Michigan State University’s purple potatoes promote partnership


Hi. My name is Dave Douches and I’m at
Michigan State University and here they call me the potato professor. My team
that’s part of the MSU potato breeding and genetics program has developed
nearly 30 potato varieties. Our newest variety is the Blackberry potato. The
Blackberry potato is a small round spud that fits in the palm of your hand and
has a deep purple flesh on the inside and a deep purple skin on the outside. It
took 20 years to create this through conventional breeding and crossing and
selection here at the University.
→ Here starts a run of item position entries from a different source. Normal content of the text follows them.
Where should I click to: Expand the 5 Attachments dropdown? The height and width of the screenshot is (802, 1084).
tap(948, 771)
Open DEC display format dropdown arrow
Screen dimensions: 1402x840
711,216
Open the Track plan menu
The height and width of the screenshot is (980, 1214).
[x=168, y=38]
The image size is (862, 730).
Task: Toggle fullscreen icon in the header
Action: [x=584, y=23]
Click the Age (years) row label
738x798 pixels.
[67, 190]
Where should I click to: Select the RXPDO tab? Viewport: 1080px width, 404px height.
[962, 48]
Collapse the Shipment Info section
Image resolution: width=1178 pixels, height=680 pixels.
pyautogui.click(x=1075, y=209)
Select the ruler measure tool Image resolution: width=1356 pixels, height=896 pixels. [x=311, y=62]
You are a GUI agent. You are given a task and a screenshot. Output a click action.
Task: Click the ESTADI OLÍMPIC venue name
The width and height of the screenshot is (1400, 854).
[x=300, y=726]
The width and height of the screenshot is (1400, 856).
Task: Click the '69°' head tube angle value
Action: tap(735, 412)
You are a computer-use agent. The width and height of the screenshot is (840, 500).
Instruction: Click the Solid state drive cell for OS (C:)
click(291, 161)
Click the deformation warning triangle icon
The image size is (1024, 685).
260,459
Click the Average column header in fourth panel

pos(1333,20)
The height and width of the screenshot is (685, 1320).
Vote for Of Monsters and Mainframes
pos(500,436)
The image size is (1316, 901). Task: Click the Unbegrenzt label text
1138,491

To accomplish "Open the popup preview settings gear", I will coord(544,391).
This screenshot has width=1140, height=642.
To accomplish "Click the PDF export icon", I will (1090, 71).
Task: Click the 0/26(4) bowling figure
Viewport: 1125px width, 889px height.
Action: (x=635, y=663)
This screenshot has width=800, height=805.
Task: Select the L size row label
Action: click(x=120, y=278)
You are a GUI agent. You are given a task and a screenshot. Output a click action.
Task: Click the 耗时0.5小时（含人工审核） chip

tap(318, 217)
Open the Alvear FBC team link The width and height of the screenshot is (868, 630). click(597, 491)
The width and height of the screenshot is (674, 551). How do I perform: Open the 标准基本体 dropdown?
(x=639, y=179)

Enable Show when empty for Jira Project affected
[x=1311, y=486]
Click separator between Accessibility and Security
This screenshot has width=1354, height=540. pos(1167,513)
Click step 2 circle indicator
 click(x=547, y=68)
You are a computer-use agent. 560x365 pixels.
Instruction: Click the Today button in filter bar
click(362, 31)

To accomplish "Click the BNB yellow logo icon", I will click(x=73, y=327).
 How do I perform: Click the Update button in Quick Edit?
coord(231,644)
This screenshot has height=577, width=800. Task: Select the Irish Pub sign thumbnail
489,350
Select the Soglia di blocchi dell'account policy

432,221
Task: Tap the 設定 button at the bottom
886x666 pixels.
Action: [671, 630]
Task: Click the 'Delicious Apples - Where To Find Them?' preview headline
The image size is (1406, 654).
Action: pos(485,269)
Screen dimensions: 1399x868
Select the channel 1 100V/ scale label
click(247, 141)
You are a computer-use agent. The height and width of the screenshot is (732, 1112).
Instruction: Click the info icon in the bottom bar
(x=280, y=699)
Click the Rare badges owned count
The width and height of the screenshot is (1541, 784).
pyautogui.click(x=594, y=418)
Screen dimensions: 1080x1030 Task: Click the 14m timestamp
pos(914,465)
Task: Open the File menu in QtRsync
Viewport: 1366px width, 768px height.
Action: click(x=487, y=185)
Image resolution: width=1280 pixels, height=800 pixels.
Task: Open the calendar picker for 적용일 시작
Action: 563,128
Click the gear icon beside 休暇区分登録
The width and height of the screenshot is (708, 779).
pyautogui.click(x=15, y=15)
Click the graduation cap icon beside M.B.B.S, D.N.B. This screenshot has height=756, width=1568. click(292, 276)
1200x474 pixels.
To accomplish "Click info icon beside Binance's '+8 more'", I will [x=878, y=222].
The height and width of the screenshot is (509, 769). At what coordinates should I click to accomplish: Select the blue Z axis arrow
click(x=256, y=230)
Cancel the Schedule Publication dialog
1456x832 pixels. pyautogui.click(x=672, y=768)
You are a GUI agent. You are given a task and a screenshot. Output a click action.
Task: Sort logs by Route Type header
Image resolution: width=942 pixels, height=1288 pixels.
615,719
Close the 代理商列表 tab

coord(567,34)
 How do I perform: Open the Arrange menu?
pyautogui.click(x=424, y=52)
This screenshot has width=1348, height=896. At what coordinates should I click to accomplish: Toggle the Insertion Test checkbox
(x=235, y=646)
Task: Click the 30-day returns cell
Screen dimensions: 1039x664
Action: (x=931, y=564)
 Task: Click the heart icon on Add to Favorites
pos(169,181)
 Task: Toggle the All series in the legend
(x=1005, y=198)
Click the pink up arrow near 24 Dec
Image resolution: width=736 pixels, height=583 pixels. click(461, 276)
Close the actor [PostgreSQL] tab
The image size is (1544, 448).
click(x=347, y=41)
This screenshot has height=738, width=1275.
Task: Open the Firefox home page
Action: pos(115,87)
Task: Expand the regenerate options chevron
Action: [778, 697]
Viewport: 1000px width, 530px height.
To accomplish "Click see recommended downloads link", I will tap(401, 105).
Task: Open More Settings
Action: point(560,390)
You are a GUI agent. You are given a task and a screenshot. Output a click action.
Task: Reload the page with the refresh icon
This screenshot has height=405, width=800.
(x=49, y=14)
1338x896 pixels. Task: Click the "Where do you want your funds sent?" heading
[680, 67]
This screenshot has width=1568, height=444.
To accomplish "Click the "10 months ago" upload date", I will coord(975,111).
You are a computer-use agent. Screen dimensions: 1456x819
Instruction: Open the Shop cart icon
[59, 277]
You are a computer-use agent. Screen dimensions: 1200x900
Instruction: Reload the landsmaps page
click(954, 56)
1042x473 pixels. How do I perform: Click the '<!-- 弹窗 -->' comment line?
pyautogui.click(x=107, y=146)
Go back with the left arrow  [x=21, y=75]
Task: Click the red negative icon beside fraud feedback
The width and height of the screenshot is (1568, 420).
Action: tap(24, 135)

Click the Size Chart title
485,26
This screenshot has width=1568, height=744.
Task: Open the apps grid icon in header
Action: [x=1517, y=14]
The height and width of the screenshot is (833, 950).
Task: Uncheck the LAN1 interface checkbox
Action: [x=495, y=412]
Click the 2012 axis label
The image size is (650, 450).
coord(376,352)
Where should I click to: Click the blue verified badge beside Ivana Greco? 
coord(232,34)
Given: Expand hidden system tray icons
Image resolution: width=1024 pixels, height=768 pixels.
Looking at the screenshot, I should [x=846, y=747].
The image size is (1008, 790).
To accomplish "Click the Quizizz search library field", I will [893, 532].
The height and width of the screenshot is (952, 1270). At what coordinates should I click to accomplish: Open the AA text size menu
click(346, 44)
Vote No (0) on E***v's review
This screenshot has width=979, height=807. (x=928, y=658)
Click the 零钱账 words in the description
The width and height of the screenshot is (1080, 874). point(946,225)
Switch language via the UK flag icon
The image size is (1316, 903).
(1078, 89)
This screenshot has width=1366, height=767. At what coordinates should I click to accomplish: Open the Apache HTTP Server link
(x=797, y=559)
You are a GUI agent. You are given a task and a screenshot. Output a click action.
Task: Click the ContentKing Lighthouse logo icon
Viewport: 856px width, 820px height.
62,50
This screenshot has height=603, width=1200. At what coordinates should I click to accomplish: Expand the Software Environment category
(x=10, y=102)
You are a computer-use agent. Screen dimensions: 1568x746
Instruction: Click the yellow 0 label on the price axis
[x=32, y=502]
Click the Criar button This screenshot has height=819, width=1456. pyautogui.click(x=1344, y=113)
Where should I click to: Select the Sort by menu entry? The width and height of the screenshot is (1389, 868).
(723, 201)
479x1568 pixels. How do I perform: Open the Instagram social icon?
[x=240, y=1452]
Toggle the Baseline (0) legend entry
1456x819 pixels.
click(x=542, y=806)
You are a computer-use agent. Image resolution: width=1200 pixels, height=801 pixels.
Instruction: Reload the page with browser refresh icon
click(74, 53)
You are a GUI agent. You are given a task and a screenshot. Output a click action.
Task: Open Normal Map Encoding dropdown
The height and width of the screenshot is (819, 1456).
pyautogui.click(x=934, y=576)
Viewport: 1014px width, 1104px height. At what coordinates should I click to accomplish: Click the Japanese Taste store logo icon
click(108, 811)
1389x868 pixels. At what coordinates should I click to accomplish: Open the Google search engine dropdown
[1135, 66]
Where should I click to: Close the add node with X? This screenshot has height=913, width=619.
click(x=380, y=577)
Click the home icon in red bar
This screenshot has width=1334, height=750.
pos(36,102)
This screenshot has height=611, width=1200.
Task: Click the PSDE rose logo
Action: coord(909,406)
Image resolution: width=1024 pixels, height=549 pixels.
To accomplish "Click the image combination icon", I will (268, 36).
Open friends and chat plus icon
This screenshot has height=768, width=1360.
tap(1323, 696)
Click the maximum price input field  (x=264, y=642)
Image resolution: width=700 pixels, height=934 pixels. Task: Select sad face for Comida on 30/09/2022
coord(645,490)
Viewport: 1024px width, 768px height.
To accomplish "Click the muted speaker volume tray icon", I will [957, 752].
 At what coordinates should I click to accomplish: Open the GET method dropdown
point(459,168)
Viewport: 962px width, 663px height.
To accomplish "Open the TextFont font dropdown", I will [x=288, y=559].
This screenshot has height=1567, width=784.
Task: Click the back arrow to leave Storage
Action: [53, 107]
This means we now have a new, tasty potato
variety that’s also high in antioxidants which we refer to as anthocyanins. So
these antioxidants are healthy for the consumers. Also, the potato is healthy for
the farmer because it’s disease resistant to the scab disease that they
face in their fields. I always saw there was a need in the market for a good
purple pigmented variety of potato. The current varieties are long, don’t have a
really deep purple flesh and are disease susceptible. It’s visually appealing to
the consumer and something different but tastes similar to your standard potato
varieties. We wanted to get the Blackberry potato to the commercial
industry. We’ve partnered with the Great Lakes Potato Chip Company in Traverse
City to process purple potato chips made from the Blackberry potato. These chips
will be available for a limited time this fall to celebrate Great Lakes 10-
Year anniversary. Right now, the potato is in the commercial discovery phase. Word
is getting out and people will try it. Farmers are testing it out and seeing if
it’s working and will start building up our potato stocks. Creating new varieties
of potato, creates new economic opportunities and helps to feed more
people. When we’re able to create a variety that has an impact on the
industry that’s really what it’s all about.